### [What the task requires]
Whenever a line in the listing contains "back", copy that line.

### [Data for this task]
━━━━━━━━

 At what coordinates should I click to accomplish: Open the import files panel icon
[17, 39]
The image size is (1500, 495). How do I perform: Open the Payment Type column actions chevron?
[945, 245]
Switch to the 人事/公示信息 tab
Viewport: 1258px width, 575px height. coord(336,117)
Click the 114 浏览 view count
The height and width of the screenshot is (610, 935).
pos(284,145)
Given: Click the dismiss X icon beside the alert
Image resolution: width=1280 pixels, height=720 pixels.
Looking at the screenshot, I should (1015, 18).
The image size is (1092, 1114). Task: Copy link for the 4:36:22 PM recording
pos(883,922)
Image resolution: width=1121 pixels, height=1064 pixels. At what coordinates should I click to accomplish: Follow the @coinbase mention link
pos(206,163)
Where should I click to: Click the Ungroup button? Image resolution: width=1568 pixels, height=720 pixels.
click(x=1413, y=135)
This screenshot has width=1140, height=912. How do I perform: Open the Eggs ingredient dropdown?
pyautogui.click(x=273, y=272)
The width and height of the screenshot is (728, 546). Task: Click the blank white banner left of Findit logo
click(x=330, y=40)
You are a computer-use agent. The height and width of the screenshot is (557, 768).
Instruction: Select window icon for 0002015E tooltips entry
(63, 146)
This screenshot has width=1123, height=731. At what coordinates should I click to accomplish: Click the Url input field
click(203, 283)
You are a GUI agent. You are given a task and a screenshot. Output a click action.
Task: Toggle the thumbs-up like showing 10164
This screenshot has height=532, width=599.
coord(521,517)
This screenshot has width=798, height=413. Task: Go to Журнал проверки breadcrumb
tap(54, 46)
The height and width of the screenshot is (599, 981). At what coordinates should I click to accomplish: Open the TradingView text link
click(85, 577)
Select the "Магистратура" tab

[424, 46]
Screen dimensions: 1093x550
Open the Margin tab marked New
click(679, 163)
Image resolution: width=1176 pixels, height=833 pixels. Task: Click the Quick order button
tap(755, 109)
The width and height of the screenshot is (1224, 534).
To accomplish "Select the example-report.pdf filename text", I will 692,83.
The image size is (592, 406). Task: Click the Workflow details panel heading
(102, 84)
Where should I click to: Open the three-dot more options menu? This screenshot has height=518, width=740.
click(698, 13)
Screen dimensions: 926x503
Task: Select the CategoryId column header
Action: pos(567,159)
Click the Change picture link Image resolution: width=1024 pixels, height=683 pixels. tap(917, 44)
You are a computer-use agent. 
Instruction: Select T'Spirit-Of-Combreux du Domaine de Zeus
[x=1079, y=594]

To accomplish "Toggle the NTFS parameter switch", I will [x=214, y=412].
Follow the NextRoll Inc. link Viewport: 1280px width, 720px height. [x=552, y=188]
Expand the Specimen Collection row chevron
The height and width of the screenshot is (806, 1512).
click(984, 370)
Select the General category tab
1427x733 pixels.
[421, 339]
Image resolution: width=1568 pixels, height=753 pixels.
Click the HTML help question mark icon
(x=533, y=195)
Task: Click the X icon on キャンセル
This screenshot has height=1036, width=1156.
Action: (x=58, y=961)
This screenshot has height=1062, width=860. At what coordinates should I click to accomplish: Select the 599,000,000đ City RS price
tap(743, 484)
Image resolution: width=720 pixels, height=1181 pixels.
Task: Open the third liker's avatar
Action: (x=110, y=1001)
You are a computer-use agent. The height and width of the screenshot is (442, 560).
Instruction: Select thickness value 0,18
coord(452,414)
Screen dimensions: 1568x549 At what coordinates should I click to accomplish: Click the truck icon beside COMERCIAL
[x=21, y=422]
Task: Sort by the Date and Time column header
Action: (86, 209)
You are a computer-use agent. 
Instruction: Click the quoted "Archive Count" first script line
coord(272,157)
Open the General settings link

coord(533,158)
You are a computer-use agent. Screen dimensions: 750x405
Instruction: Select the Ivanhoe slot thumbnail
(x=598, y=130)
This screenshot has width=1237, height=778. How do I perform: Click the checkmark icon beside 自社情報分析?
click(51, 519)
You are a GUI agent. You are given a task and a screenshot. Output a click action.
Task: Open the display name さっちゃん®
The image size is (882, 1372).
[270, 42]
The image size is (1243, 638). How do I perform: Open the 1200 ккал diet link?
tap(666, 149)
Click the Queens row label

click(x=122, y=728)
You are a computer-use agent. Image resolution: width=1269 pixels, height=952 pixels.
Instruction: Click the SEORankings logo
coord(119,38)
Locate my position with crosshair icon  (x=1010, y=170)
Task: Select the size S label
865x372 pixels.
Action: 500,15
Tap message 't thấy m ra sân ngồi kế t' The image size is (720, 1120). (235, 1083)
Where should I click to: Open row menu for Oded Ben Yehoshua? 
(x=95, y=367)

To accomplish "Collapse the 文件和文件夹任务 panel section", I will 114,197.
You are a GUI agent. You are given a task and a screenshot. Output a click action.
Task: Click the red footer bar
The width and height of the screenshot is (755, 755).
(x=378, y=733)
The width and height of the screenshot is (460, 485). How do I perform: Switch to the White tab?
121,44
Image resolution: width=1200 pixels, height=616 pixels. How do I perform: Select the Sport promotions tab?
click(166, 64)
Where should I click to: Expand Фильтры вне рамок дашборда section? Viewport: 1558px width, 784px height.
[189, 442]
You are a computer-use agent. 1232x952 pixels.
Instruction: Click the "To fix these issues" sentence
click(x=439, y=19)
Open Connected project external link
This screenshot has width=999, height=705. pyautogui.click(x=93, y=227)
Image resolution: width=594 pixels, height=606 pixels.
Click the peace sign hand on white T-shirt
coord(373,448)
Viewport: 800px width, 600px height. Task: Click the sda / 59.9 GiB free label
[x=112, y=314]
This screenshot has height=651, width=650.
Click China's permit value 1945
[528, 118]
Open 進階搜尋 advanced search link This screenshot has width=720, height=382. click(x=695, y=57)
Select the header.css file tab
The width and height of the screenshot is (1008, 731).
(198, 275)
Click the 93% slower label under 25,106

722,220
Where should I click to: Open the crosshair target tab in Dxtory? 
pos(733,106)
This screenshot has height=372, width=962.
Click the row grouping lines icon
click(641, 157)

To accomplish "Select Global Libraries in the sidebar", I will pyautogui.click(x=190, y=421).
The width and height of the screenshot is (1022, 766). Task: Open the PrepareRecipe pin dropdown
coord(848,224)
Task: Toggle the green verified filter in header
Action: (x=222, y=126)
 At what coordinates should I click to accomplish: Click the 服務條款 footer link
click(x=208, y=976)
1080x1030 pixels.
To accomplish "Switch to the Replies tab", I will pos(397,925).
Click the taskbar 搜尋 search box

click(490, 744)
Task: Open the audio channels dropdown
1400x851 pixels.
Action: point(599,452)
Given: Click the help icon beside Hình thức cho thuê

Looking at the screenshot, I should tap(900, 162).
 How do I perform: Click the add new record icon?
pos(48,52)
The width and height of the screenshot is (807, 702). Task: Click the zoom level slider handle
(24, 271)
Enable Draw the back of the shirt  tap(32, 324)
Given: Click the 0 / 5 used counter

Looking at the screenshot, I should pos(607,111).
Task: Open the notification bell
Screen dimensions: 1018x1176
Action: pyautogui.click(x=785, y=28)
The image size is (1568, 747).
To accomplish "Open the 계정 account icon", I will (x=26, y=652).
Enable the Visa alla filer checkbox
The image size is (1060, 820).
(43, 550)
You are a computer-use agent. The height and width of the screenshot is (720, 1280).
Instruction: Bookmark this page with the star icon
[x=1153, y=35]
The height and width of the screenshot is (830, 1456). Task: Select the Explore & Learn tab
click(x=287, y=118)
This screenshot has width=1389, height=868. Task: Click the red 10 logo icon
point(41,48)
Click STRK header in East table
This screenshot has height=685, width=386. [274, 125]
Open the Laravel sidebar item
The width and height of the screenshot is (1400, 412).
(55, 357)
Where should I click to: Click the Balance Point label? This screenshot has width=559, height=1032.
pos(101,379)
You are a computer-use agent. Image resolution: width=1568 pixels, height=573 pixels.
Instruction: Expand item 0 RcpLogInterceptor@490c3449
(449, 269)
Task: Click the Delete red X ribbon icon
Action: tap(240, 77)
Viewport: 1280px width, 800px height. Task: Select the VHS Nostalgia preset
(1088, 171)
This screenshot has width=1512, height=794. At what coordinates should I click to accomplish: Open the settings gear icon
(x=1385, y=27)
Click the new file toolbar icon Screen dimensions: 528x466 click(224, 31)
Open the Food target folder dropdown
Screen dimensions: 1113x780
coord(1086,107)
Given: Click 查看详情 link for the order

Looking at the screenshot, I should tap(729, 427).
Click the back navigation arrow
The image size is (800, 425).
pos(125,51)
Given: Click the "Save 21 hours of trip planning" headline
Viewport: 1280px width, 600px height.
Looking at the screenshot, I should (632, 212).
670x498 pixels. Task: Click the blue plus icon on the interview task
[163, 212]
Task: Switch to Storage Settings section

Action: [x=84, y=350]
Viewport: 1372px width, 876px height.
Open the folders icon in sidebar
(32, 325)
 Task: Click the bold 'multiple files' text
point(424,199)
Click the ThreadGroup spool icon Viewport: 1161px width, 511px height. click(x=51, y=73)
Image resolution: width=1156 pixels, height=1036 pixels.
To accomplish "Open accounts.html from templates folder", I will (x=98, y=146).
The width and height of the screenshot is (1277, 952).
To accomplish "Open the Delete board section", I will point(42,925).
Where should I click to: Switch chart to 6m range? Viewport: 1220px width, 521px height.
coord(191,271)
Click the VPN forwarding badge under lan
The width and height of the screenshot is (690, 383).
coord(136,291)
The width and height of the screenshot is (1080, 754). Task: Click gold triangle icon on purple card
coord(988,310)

━━━━━━━━

### [Exercise solution]
Enable Draw the back of the shirt  tap(32, 324)
Click the back navigation arrow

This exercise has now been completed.